Just Type It in Isabelle! AI Agents Drafting, Mechanizing, and Generalizing from Human Hints
Summary: arXiv:2604.15713v1 Announce Type: cross
Abstract
Type annotations are essential when printing terms in a way that preserves their meaning under reparsing and type inference. We study the problem of complete and minimal type annotations for rank-one polymorphic λ-calculus terms, as used in Isabelle. Building on prior work by Smolka, Blanchette et al., we give a metatheoretical account of the problem, with a full formal specification and proofs, and formalize it in Isabelle/HOL. Our development is a series of experiments featuring human-driven and AI-driven formalization workflows: a human and an LLM-powered AI agent independently produce pen-and-paper proofs, and the AI agent autoformalizes both in Isabelle, with further human-hinted AI interventions refining and generalizing the development.
Introduction
The integration of artificial intelligence into formal proof systems has been a growing area of research, particularly in the context of systems like Isabelle. This article explores recent advancements where AI agents assist in drafting, mechanizing, and generalizing proofs based on human hints. By leveraging both human intelligence and AI capabilities, researchers are paving the way for more efficient formal verification processes.
Importance of Type Annotations
Type annotations play a crucial role in ensuring that terms maintain their intended meaning throughout the processes of reparsing and type inference. This is particularly relevant in the context of rank-one polymorphic λ-calculus terms. The research focuses on achieving:
- Complete Type Annotations: Ensuring every term is fully annotated to preserve its meaning.
- Minimal Type Annotations: Striving to reduce the number of annotations while maintaining correctness.
Metatheoretical Framework
In building upon the foundational work by Smolka and Blanchette et al., the authors provide a metatheoretical framework that thoroughly addresses the challenges associated with type annotations.

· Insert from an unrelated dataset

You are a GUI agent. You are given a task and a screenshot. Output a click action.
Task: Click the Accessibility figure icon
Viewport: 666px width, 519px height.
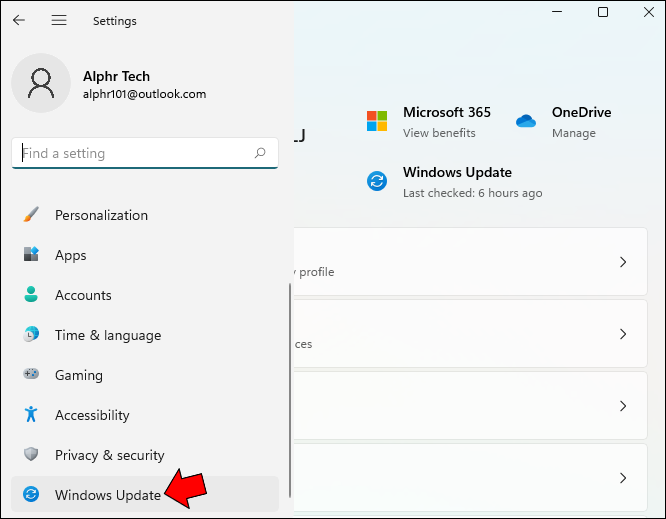31,415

This framework includes:
- A full formal specification of the type annotation problem.
- Proofs that demonstrate the efficacy of the proposed solutions.
- Formalization within Isabelle/HOL, ensuring the robustness of the findings.

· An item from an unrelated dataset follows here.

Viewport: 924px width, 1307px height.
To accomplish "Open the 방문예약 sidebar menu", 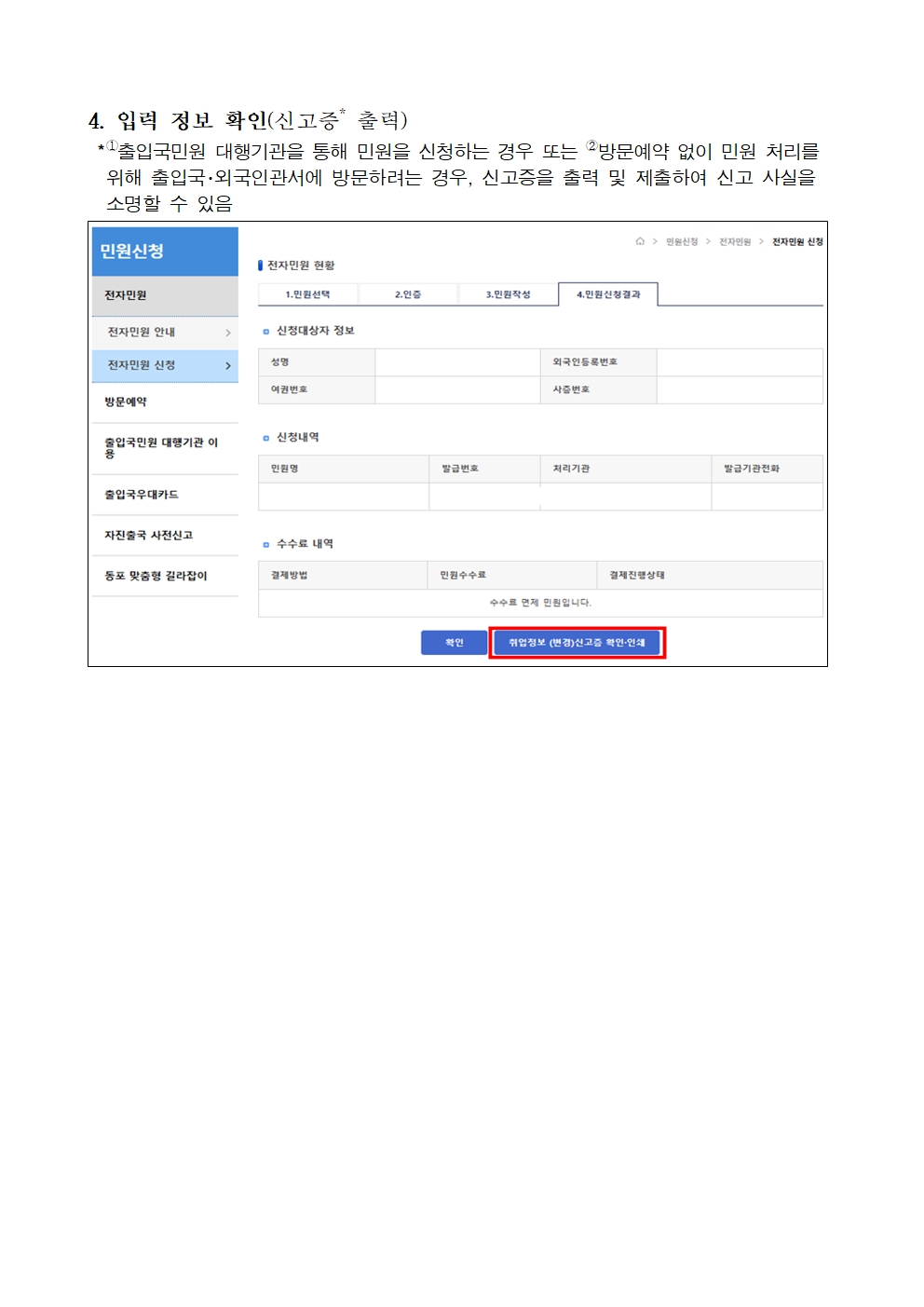I will coord(126,402).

Human-Driven and AI-Driven Workflows
The research features a series of experiments that highlight the collaborative nature of human and AI efforts. Key elements of these workflows include:
- Independent Proof Generation: A human and an AI agent each produce proofs independently using traditional pen-and-paper methods.
- Autoformalization: The AI agent automatically translates these proofs into Isabelle, demonstrating its capability to handle complex formalizations.
- Human-Hinted Interventions: Further refinements and generalizations are achieved through targeted human hints, showcasing the synergistic potential of human-AI collaboration.
Conclusion
This research not only advances the understanding of type annotations in the context of Isabelle but also exemplifies how AI can enhance formal verification processes. The collaborative approach between human intuition and AI efficiency signifies a promising direction for future developments in formal methods.